A pre-9/11 approach to terror

Both President Barack Obama and Attorney General Eric Holder on Wednesday defended their bizarre decision to try five Islamic terrorists tied to the 9/11 attacks in a federal court in New York City.

“I have every confidence that the nation and the world will see him for the coward that he is,” Mr. Holder, speaking to the Senate Judiciary Committee, said of 9/11 mastermind Khalid Sheikh Mohammed.

The notion that trying these men in civilian court and according them all the constitutional protections of American citizens will help us curry favor with foreign elites is an ongoing theme of Mr. Obama, Mr. Holder and other supporters of the plan.

But there are other concerns that this administration has apparently failed to consider, not the least of which is the high-profile forum the president seems intent on providing these foreign mass murderers.

If this is some sort of showcase for the American judicial system, what happens when attorneys for the terrorists seek to get the charges tossed on technical grounds? These men have been detained at Guantanamo Bay for as many as seven years. Were they read their Miranda rights? What about their Sixth Amendment right to a speedy trial? How about their Eighth Amendment protection against cruel and unusual punishment?

Obviously, these Islamo-fascists were subject to harsh interrogation techniques. Did the authorities respect their Fifth Amendment right to due process and against self-incrimination? Did they ensure that each had an attorney present when being questioned? Shouldn’t most of the information gained at Gitmo be ruled inadmissible?

Surely, any U.S. court when confronted with an American citizen who had been subjected to such treatment would have no choice but to dismiss all charges. Didn’t the president decide that these killers merit exactly the same protections? On what grounds can we legally hold them, then?

Perhaps a federal judge will rule that the constitutional guarantees didn’t apply until the decision was made to try the men in civilian court. If so, what message are we sending to the world about our judicial system? That we make up the rules on a whim? That the real purpose here is to put on show trials complete with pre-ordained verdicts?

If the president, Mr. Holder and their advisers have debated any of these questions, they aren’t acting like it.
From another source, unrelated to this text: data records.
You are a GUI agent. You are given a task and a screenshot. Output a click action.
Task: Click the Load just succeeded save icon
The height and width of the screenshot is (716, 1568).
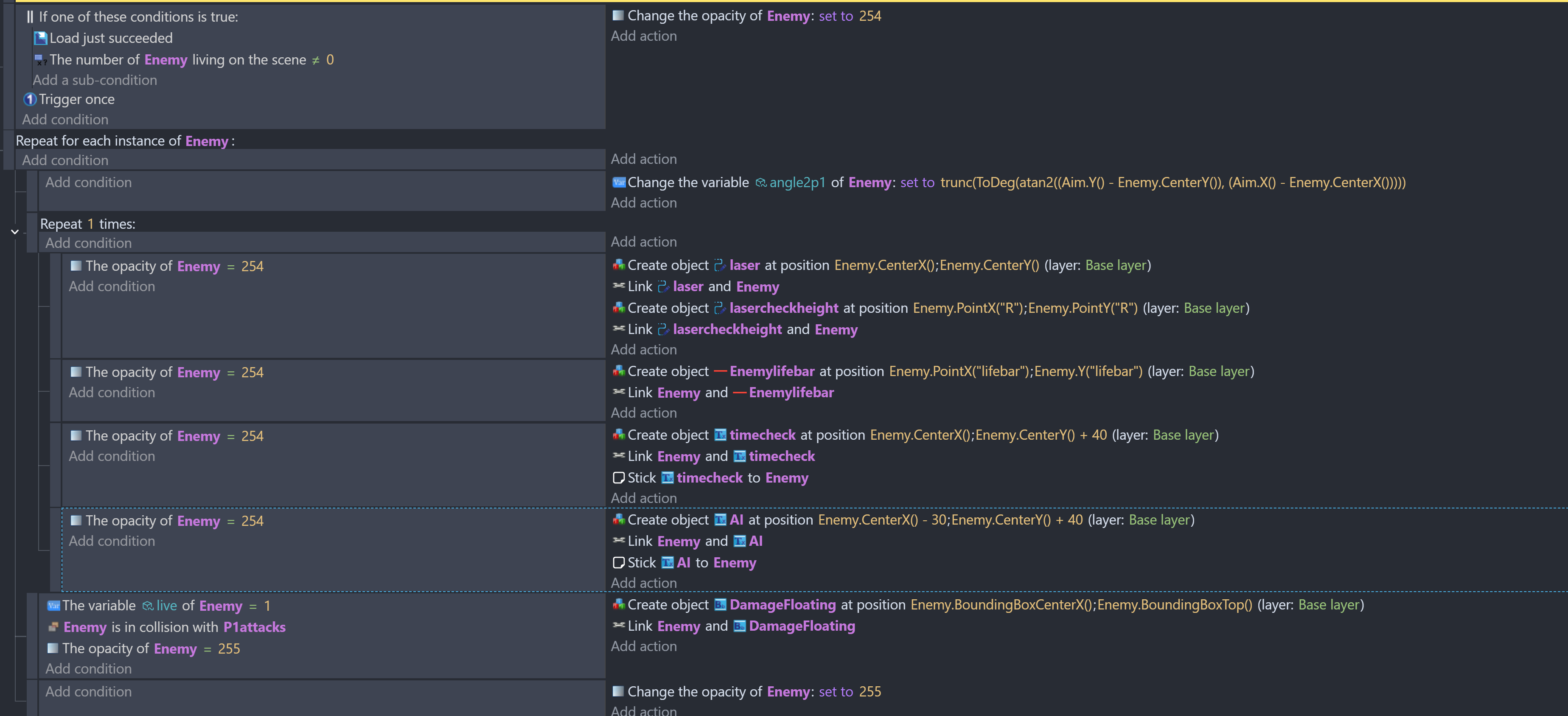click(40, 38)
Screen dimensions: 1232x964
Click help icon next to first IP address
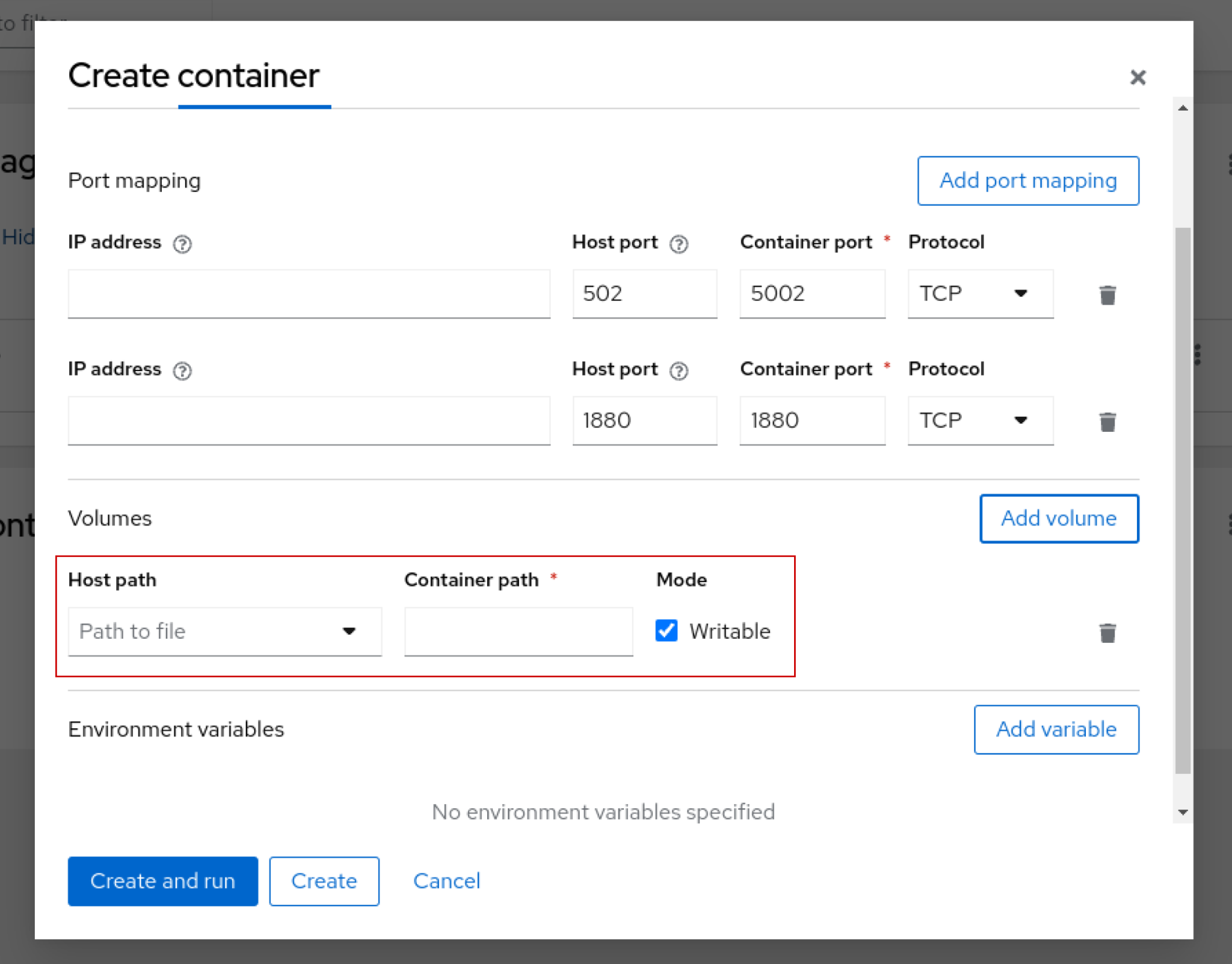pyautogui.click(x=182, y=244)
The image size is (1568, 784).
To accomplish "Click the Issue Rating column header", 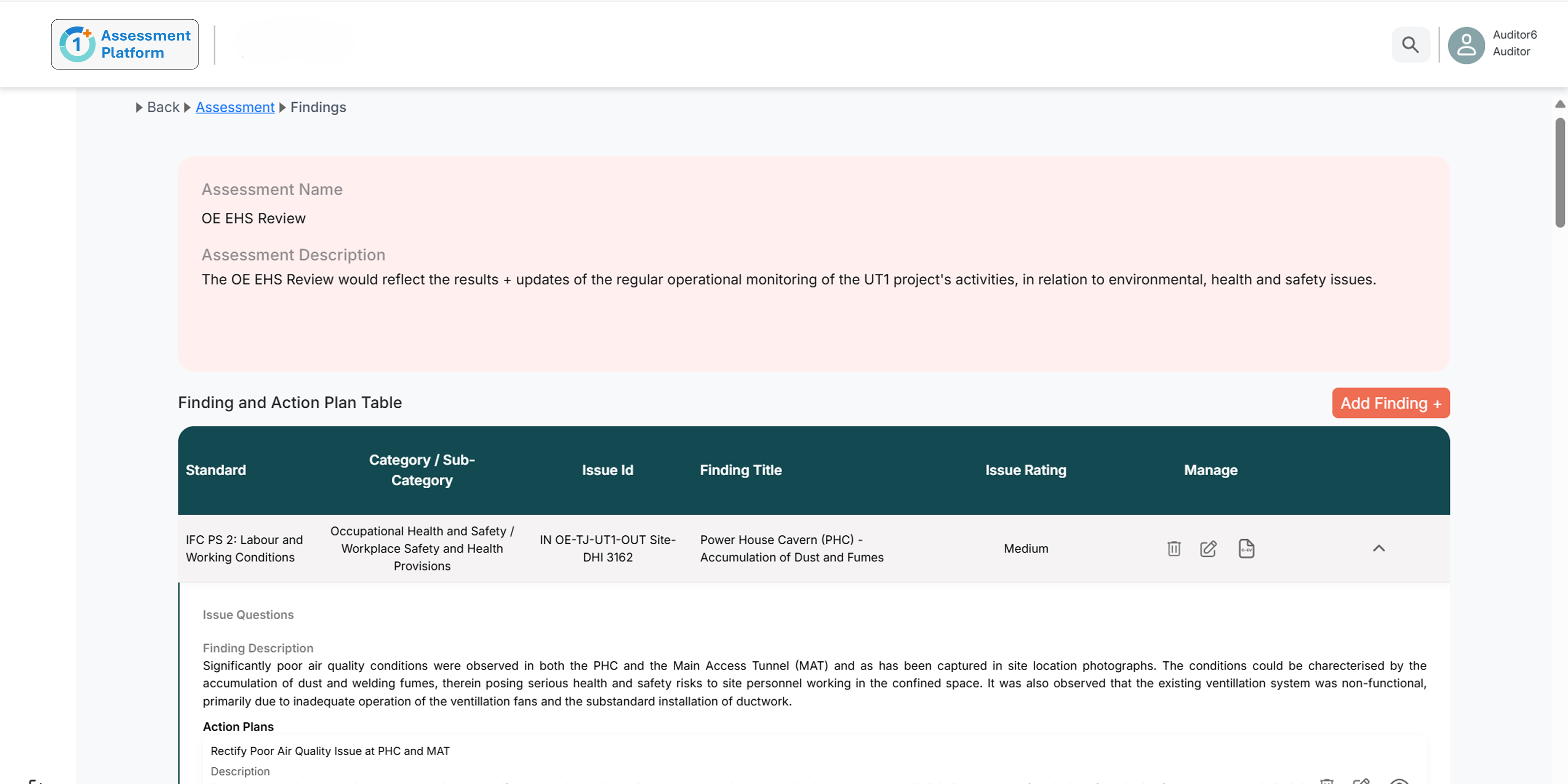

Nor do they seem to understand that we are fighting a war, not against common street thugs, but against an enemy that pays no heed to military norms or standard wartime procedures.

Mr. Holder seemed visibly agitated Tuesday when told that one of his predecessors had accused the administration of adopting a “pre-9/11” approach to terrorism. He denied it.

But, in fact, that’s precisely what they’ve done in this case. Americans can only pray that it doesn’t backfire.